Genome-wide CRISPR screens revealed a reciprocal role of SWI/SNF complexes in controlling regulatory T cell function

Abstract

Abstract Regulatory T cells (Tregs) are a specialized immune population that act to suppress overactive inflammatory response and maintain immune homeostasis. There is of great interest in harnessing Treg for controlling autoimmune disease or boosting anti-tumor immunity. Since the transcription factor, Forkhead box P3 (Foxp3), is known to control Treg development and function, understanding the regulation of Foxp3 could potentially lead to the development of therapeutics for treating autoimmune diseases and cancer. Here we performed a genome-wide CRISPR/Cas9 knockout screen to identify the regulators of Foxp3 in mouse primary Tregs.
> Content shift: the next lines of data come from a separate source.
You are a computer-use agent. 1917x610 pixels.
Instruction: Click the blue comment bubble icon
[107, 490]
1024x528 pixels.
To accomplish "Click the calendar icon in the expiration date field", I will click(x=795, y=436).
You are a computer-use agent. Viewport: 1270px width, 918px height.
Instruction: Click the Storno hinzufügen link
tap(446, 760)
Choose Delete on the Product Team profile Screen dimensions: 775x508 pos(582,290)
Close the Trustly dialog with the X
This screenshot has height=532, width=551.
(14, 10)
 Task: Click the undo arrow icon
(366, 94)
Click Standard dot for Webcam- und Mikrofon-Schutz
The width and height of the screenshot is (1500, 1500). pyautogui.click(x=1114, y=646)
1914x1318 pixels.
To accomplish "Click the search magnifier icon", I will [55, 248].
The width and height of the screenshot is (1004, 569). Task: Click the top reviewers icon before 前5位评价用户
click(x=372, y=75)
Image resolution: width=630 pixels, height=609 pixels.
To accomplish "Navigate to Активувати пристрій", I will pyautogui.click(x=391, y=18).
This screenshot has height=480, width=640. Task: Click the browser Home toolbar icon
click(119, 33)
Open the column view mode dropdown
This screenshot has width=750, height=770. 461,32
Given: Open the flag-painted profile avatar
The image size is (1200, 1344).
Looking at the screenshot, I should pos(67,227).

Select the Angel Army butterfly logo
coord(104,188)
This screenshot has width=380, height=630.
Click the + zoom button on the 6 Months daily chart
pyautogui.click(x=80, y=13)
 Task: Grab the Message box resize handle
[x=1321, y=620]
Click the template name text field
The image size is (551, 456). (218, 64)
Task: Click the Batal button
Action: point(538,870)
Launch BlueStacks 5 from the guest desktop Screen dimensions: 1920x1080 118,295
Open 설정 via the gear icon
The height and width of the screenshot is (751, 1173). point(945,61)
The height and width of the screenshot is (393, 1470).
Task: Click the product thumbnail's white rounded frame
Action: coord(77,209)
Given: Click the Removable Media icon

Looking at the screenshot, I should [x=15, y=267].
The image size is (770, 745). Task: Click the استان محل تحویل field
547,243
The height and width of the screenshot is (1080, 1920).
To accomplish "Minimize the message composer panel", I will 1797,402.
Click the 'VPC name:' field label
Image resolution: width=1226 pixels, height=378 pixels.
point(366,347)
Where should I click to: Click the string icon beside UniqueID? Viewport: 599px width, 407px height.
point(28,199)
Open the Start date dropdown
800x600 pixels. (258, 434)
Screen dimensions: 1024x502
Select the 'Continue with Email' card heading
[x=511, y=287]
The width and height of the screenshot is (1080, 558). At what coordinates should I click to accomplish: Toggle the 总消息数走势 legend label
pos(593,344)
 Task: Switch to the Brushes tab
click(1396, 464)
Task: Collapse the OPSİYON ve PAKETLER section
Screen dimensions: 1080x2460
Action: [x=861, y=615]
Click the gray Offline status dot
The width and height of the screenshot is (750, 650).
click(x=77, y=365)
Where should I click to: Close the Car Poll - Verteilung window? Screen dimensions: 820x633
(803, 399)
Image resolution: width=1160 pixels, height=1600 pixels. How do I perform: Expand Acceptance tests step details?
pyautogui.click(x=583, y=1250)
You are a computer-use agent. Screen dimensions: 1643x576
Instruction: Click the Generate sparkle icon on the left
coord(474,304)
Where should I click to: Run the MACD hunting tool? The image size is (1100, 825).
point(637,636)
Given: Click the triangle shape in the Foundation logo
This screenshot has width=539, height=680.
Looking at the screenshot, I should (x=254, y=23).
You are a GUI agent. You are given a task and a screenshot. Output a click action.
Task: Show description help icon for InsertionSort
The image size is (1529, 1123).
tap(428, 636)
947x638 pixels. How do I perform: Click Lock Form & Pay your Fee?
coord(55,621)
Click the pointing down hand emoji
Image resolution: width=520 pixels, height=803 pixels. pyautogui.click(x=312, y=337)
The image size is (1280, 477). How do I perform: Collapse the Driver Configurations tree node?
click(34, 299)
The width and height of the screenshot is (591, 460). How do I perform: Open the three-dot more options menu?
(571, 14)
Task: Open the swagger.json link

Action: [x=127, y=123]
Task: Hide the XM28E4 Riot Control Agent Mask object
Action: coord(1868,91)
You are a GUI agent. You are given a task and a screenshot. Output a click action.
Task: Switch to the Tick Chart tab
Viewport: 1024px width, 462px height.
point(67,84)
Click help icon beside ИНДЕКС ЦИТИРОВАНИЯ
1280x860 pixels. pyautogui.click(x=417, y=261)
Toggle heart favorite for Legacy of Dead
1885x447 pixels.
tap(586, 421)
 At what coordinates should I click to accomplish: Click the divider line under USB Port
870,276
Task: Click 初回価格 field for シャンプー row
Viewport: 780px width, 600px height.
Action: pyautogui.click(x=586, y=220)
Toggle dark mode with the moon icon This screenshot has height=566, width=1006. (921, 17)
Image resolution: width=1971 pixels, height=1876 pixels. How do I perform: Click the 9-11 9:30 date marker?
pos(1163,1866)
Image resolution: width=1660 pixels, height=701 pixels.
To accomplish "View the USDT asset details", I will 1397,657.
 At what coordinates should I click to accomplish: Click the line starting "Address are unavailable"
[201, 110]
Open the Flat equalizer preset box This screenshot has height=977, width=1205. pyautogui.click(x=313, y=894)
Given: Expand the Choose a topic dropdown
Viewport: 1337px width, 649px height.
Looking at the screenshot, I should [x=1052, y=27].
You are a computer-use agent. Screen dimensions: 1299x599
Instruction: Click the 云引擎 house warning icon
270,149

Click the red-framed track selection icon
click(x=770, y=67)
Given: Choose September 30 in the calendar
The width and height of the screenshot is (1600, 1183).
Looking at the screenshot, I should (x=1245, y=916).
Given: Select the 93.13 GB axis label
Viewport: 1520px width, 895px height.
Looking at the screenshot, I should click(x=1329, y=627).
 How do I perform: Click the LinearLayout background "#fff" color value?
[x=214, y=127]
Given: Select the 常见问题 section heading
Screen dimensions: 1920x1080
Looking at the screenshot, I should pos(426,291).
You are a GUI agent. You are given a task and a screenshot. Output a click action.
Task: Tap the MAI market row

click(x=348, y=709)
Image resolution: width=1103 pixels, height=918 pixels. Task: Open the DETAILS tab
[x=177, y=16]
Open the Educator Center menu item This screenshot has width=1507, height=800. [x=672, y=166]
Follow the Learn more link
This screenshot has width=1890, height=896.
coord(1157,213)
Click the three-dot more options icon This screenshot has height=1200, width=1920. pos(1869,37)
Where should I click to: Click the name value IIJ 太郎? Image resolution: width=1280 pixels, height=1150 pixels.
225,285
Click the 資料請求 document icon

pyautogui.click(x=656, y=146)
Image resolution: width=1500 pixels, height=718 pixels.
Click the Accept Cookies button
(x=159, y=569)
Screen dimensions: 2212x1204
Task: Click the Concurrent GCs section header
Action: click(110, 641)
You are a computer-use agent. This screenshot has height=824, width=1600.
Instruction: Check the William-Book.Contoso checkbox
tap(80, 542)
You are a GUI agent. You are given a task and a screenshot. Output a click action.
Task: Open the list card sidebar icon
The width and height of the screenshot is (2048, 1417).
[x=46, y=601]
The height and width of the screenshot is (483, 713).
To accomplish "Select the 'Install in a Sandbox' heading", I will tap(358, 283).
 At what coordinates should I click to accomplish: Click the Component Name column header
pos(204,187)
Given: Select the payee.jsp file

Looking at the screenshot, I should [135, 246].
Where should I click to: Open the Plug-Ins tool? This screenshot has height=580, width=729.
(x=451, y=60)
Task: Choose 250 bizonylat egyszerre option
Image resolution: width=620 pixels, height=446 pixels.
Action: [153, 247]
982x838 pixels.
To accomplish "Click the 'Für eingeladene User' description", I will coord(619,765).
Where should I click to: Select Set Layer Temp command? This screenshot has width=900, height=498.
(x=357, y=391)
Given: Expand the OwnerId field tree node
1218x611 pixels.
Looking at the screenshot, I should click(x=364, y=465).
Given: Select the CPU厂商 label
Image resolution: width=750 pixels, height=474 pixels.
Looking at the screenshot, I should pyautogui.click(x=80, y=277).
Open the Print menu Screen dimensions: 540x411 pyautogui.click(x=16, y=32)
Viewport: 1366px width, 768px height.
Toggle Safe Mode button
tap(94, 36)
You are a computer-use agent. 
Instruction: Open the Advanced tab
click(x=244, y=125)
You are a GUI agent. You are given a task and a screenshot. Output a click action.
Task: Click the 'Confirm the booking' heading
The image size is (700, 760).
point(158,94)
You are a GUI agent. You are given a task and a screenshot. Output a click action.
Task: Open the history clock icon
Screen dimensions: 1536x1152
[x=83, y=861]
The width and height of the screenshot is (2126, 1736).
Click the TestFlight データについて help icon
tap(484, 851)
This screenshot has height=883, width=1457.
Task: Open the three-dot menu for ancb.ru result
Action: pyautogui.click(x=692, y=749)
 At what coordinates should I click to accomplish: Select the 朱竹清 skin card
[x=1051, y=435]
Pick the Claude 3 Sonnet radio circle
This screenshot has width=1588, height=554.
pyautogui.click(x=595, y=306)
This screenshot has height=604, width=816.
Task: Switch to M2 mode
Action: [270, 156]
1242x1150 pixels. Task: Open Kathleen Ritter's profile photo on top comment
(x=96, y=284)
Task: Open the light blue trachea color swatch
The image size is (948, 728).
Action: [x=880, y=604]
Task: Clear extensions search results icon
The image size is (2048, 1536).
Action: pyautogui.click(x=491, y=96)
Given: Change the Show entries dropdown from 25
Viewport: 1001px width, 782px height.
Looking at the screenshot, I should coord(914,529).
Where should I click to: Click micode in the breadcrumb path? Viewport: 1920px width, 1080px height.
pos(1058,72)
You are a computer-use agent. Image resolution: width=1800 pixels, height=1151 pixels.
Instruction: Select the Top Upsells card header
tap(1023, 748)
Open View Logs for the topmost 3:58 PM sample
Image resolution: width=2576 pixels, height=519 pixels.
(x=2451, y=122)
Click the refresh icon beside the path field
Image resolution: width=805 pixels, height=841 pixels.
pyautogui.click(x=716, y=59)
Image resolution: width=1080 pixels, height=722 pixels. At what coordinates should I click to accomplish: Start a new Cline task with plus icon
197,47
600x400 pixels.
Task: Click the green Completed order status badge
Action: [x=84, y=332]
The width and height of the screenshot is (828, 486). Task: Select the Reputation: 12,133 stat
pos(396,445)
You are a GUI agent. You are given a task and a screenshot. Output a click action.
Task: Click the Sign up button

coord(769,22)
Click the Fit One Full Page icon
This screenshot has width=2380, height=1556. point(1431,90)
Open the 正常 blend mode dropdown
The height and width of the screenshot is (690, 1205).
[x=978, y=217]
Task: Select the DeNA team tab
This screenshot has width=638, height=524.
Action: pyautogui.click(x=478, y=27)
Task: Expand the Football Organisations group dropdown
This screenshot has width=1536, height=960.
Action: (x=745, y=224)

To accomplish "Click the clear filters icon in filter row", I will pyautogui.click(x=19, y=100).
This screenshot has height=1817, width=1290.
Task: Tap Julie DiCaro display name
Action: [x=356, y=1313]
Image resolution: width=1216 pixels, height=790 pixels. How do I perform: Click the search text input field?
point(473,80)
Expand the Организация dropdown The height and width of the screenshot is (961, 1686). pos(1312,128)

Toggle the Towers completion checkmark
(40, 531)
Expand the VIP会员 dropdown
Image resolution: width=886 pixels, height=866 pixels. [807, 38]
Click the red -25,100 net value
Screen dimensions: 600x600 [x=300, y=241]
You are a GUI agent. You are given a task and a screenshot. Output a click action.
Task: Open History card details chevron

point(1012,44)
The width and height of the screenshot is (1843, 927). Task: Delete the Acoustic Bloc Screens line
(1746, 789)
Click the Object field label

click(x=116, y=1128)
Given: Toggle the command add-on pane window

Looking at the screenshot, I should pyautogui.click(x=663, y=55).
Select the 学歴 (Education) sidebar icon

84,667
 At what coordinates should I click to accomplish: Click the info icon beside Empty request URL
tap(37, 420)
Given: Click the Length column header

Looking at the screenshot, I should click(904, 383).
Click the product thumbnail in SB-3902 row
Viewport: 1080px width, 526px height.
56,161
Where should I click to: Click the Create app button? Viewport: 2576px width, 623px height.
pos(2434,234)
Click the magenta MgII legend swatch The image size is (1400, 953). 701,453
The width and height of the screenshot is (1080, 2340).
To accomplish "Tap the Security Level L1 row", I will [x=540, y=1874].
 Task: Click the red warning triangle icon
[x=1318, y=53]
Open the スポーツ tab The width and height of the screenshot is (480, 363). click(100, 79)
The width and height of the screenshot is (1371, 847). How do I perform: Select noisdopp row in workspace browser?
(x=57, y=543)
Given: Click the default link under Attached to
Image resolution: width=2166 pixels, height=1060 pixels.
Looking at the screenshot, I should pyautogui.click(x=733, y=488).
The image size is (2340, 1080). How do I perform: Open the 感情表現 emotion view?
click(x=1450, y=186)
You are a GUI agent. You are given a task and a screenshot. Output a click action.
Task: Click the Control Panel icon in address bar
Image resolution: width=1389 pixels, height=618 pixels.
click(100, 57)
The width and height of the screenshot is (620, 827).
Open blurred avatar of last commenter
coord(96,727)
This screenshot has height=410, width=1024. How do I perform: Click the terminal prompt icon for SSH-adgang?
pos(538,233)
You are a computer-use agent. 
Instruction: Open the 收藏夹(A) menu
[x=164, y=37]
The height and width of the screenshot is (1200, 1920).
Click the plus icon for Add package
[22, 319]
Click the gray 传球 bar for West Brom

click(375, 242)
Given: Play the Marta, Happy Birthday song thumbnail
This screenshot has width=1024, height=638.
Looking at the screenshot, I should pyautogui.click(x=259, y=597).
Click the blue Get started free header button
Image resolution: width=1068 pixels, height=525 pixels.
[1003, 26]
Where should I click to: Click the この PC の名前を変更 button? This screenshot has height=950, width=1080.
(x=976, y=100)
The results showed that Foxp3 regulators are highly enriched in genes encoding chromatin regulators, such as SAGA and SWI/SNF complexes. Among the SWI/SNF complexes, the GBAF complex promoted Foxp3 expression, whereas the PBAF complex repressed its expression. Functional genomic studies revealed that both GBAF and PBAF co-localized with Foxp3 in genome-wide binding sites. Targeting of GBAF reduced Foxp3 binding and altered expression a subset of Foxp3 target genes, indicating that GBAF actively participates in the Foxp3-dependent transcriptional program. Importantly, Treg suppressor function can be manipulated by targeting GBAF or PBAF, demonstrating in in vitro suppression assay, as well as mouse in autoimmune diseases and tumor model. Collectively, we provide an unbiased analysis of genes and networks regulating Foxp3, and reveal SWI/SNF complexes, GBAF and PBAF, as novel targets that could be exploited to manipulate Treg function for therapeutics of autoimmune diseases and cancer.